The data that best explains the shift concerns online betting. Veikkaus’ market share in this segment dropped from around 33% in 2022 to 10% in 2024. It is estimated that between €600 and €900 million per year is already being spent outside the official system. Seen this way, Helsinki’s decision appears far less ideological and far more practical, the sector needs to be redesigned.
How the new licensing system launched in March 2026 will work
The new structure separates the market between activities that remain under state control and those opened to competition. From March 1, 2026, companies can submit applications. Until the end of June 2027, Veikkaus retains its monopoly. Then, from July 1, 2027, the new system comes into effect.
In practice, Veikkaus will lose exclusivity over betting, online casinos, digital slots, and online bingo, but will retain lotteries, scratch cards, physical slot machines, and land-based casinos.
The system revolves around three types of licenses:
- An exclusive license for activities that remain within the state-controlled sphere, under Veikkaus
- A gambling license for operators wishing to offer online products in the open market
- A software license, which from July 2028 will also become important for technology providers in the sector
Registration will require strong identity verification, the minimum age remains 18, players will be able to self-exclude through a centralized system, and they must set daily and monthly deposit limits on their accounts.
Why Helsinki aims to bring hundreds of millions back into the legal system
The government wants gambling to take place within a regulated, taxed, and controllable environment, rather than on foreign sites that attract Finnish players without contributing meaningfully to the national system.
Finland does not believe that the black market can be reduced through restrictions alone. It believes it decreases when the legal offering becomes credible, easy to access, and competitive enough to bring players back into the system.
For this reason, the law focuses on:
- Stronger enforcement against illegal operators and marketing
- A licensed market that provides choice, clear rules, and uniform protections
For years, the monopoly was defended in the name of consumer protection. Now, protection only matters if it can actually follow the player. And today, especially online, a significant portion of that traffic is already outside the old model.
What Finland can learn from Sweden and Denmark without copying them exactly
Helsinki is moving by following the successful examples of Sweden and Denmark. One Danish figure is particularly well known in the industry: the channelization rate of regulated online gambling rose from 40% to 69% in 2012 and to 91.5% in 2024. This is exactly the type of result Finland aims to achieve.
However, the Swedish example also serves as a warning. Sweden currently stands at a channelization rate of 85%, close to its political target of 90%. The gap between segments is significant: betting ranges between 92% and 96%, while online casino fluctuates between 72% and 82%.
This means that opening the market is not enough. Taxes and advertising rules must also be carefully calibrated to avoid pushing players back into the unregulated market.
Why Finland’s shift will increase pressure on Norway
In Norway, the monopoly still holds, but pressure is growing.
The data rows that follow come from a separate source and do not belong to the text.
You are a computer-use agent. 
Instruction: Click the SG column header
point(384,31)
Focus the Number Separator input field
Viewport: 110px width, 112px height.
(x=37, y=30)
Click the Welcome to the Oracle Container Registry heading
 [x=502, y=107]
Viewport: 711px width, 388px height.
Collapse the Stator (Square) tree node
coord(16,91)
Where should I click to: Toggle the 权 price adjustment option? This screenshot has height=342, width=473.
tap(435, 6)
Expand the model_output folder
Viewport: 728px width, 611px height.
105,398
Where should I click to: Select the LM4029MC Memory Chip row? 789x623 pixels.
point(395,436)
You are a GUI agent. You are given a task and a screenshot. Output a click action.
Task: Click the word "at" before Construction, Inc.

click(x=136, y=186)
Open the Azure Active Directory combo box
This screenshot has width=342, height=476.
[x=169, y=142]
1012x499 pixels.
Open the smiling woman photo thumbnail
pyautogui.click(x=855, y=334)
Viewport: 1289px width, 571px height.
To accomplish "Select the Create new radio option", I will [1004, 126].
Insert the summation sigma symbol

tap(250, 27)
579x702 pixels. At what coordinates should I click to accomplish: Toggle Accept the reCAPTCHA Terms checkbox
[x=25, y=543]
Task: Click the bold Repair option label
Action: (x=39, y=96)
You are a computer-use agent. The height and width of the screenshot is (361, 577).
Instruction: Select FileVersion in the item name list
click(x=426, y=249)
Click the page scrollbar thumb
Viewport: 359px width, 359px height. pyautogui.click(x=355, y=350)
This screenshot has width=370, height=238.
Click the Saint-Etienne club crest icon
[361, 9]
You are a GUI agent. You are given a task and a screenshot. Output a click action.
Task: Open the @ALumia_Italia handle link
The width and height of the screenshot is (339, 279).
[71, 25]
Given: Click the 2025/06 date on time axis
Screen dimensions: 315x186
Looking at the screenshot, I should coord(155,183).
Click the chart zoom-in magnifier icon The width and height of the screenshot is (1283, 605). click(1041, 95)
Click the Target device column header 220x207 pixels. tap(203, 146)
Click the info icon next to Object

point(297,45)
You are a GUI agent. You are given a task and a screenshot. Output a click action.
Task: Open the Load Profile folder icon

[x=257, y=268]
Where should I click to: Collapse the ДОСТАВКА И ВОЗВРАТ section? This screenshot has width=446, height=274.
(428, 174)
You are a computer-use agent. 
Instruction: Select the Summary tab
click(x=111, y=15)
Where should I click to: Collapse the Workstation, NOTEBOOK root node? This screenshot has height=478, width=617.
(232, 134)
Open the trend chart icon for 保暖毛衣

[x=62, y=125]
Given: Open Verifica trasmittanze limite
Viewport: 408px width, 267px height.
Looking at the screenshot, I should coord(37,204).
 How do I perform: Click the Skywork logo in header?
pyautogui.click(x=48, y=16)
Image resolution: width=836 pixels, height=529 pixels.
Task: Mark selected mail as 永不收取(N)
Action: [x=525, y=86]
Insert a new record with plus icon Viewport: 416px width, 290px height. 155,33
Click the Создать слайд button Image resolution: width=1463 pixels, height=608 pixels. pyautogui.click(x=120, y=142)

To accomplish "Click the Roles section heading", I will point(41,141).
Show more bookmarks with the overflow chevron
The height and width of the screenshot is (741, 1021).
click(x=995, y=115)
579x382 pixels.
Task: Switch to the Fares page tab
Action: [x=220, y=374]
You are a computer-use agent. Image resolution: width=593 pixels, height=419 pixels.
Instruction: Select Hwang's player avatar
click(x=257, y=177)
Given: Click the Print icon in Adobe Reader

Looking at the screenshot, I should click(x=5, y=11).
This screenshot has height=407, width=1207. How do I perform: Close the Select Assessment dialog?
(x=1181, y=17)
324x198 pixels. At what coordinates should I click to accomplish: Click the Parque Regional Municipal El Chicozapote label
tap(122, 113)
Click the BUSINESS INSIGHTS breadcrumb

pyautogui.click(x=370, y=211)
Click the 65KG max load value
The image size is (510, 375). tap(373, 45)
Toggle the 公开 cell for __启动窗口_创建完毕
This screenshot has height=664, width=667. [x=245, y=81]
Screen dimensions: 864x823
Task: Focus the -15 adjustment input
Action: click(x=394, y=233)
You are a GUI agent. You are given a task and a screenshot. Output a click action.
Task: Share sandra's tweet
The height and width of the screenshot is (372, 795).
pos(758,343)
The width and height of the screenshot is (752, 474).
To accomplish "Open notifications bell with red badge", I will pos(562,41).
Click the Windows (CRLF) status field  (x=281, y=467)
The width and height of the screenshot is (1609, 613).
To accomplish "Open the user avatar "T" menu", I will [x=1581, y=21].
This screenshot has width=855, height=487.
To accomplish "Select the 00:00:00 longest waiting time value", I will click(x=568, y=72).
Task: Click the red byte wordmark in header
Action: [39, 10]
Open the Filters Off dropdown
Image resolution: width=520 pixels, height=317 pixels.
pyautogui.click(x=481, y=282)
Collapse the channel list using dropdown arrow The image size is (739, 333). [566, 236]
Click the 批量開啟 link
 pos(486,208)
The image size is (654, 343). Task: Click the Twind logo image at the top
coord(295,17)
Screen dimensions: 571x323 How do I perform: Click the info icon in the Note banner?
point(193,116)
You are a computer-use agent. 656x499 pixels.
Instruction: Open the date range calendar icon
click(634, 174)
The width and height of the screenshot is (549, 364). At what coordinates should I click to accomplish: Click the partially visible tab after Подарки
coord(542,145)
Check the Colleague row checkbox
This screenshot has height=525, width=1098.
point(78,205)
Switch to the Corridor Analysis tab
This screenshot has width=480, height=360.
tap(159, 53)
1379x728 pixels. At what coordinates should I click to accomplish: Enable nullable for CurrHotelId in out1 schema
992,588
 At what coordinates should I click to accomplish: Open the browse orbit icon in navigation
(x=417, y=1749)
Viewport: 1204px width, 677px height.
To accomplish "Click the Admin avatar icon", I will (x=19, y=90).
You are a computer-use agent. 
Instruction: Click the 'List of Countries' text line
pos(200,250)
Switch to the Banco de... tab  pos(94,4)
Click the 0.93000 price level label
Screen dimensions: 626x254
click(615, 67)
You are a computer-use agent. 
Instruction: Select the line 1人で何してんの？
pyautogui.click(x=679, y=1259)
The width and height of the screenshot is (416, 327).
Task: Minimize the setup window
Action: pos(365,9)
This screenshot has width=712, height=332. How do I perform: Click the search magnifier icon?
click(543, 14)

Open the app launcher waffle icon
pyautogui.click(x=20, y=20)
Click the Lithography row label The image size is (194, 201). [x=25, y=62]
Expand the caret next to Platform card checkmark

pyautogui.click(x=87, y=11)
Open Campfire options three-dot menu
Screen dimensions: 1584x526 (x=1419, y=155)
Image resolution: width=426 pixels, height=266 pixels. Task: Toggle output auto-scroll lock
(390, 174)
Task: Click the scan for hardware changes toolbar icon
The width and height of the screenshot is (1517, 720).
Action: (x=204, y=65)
Around half of Norwegian online gambling is already estimated to have moved to international sites.
With Finland now moving toward a multi-license system, Oslo risks becoming the last Nordic country still firmly attached to a model that is increasingly difficult to defend in the digital era.
If Finland succeeds in bringing a significant share of online gambling back into the legal system, maintaining player protection, and increasing tax revenues, it will become increasingly difficult for Norway to argue that a pure monopoly remains the best solution.